David Lynch erhält am 09. Oktober 2010 den Kaiserring der Stadt Goslar. Der Kaiserring wird seit 1975 verliehen und ist weltweit eine der renommiertesten Auszeichnungen für Bildende Künstler. Wer also den 1946 in Missoula, Montana, geborenen David Lynch bisher ausschließlich als international berühmten Regisseur kannte, als Schöpfer von Filmen wie "Elephant Man" und "Blue Velvet", die für den Regie-Oscar nominiert waren, oder von "Wild at Heart", für den er 1990 die Goldene Palme der Internationalen Filmfestspiele von Cannes erhielt, wird in Goslar die Gelegenheit haben, den Bildenden Künstler David Lynch kennen zu lernen: "David, the Painter", wie der Kunstschriftsteller Werner Spies einen Essay zu seinem Werk überschrieb.
Die Auszeichnung wird von einer umfangreichen Ausstellung im Möchehaus Museum Goslar begleitet. Sie zeigt Malerei und Fotografien, Grafik und Zeichnungen des Künstlers. Dieses Werk ist nicht weniger abgründig und verstörend als Lynchs Filme. Auch in ihm nimmt er uns mit auf unheimliche Expeditionen zu den Nachtseiten der menschlichen Existenz. Dorthin, wo Sehnsucht und Begierde, Angst und Schrecken herrschen. Der Schock, der für die Dramaturgie seiner Filme wesentlich ist, bestimmt auch das Werk des Malers. Auf einem Gemälde aus dem Jahre 2004 wird ein Mann von einer Kugel zerrissen.
Blut stürzt aus seinem Körper. Die schwarzen Augenhöhlen zeigen ihn bereits als Toten. Lakonisch hat Lynch den Titel des Werks im Bild vermerkt: "This Man Was Shot 0.9502 Seconds Ago". Eine Bilderzählung, ohne dass der plötzliche Einbruch von Gewalt erklärt würde. Wir wissen nicht, wer schießt oder warum. Die Existenz und Identität des Mannes bleiben im Dunkeln. Zeit und Ort sind unbestimmt. Was indes in brutaler Weise deutlich wird: Gewalt ist Teil unserer Wirklichkeit. Sie kann jederzeit auch Teil unseres eigenen Lebens werden. Uns zum Opfer oder – vielleicht noch schockierender - zum Täter machen. Darauf verweist ein anderes Bild aus den Jahren 2008/09. Eine Frau, die wie ein zotteliges Monster aussieht, sitzt auf einem Bett, neben ihr ein kleines Hündchen. In der rechten Hand hält sie ein bedrohlich aussehendes, elektrisches Messer. Aus ihrem Mund kommt in Form einer Sprechblase die rüde Aufforderung: "Change the Fucking Channel, Fuckface!"
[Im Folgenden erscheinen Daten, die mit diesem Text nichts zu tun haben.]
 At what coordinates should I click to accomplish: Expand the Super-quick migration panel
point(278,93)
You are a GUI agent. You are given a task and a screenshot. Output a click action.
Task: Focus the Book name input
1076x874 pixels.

Es herrscht Krieg in den Bildern von David Lynch. Sie inszenieren ein Panoptikum des Schreckens und zeigen, was Menschen anderen Menschen antun können. Das trifft vor allem für seine Fotowerke der "Distorted Nudes" (2004) zu. Die gefundenen Akte hat der Künstler in digitaler Bearbeitung zerstückelt und deformiert. Sie ähneln den Protagonisten seiner Filme in "Eraserhead" oder "Elephant Man". Aber es geht nicht nur um Konfrontation mit anderen. Vor allem konfrontiert David Lynch uns mit uns selbst. Seine Werke sind Initiationen. Auf dem Spiel steht unsere Identität. "No hay banda" (Es gibt kein Orchester), verkündet der Conferencier in "Mulholland Drive". Die Musik ist aufgezeichnet, die angebliche Wirklichkeit nur fingiert. Wann also leben wir in der Wahrheit, wann in der Lüge?
Auf den inneren Zusammenhang seiner Bilder und Filme verweist die Geschichte, wie Lynch zum Regisseur wurde. Eines Tages hatte er bei der Arbeit an einem Gemälde das ganz klare Gefühl, das Bild fülle sich mit Geräusch, Licht und Bewegung. Eine Art von Epiphanie. Sie war der Auslöser für seine Filmarbeit. In seinen Filmen entfaltet sich der erzählende Kern der Bilder. Die Themen aber sind dieselben wie in der Malerei. Die Suche des Menschen nach sich selbst. Seine Reisen in die strahlende Finsternis seiner Obsessionen und in die Abgründe seiner Seele. Und seine schockierenden Funde dabei.
David Lynch hüllt sie ein in den samtenen Glanz seiner Kunst. Das macht sie nicht weniger schrecklich - aber schön. Schrecklich schön!